O “Império Transexual” que nunca existiu

Texto de Leonarda Lisboa.

Para Janice Raymond, feminista radical que escreveu o livro ‘Transsexual Empire – The Making of the She-Male’, a comunidade médica patriarcal reforçaria opressões de gênero através de intervenções cirúrgicas – as cirurgias de “mudança de sexo”.

Urologia, ginecologia, endocrinologia, psiquiatria, psicologia… estariam trabalhando tendo como interesse perpetuar estereótipos de gênero ao fazer parecer que pessoas trans existiam* como patologia e que precisariam de intervenções em seus corpos, assim como o envolvimento de legisladores que apoiassem a alteração de documentos, registros e a própria lei.

Ou seja, a própria comunidade médica, com sua ‘soberania’, estaria por trás do ‘Império Transexual’ para manter os interesses do patriarcado e as normas de gênero.

A solução de Raymond para a transexualidade seria “moralmente apagá-la da existência”, impedindo a mudança nas leis, intervenções cirúrgicas, e confrontando a opressão de gênero através da educação e conscientização.

Raymond não levou em conta que naquela época, e ainda hoje, existem poucos e raros médicos que trabalham voltados para a saúde de pessoas trans, os que sabem performar algumas cirurgias são ainda em menor número; que inclusive na época estes eram hostilizados e marginalizados na comunidade médica; que a indústria farmacêutica até hoje não desenvolveu medicamentos e hormônios voltados para o uso de pessoas trans… o que nos faz crer que este ‘Império Transexual’ não era e continua não sendo muito amigável com pessoas trans.

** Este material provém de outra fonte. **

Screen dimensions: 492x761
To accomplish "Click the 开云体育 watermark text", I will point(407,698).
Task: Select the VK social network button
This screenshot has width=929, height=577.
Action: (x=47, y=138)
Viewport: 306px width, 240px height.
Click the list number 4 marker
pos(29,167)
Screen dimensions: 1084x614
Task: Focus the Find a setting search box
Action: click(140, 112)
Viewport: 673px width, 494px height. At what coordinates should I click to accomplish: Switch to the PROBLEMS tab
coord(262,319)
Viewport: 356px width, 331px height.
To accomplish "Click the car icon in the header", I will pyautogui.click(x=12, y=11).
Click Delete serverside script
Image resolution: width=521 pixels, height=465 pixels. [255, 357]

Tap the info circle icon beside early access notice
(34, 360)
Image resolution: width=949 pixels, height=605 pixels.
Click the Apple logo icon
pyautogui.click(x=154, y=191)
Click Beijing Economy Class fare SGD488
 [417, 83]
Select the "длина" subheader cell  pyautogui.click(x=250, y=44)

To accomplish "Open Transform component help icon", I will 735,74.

Quase 40 anos após a publicação do livro e transexualidade continua sendo algo não aceitado na nossa sociedade, e ao contrário do que Raymond dizia, não é endossada pelo patriarcado, se o fosse, os processos legais e médicos envolvendo pessoas trans não seriam de tão difícil acesso, as pessoas trans não seriam um dos grupos sociais com maior taxa de assassinatos e suicídios, além poucas chances de emprego e baixo nível de educação.

Ou o Imperio Transexual não existe ou ele é a “arma do patriarcado” mais fraca que já existiu.

*para Raymond pessoas trans seriam apenas pessoas inconformadas e infelizes com os papéis de gênero estabelecidos socialmente.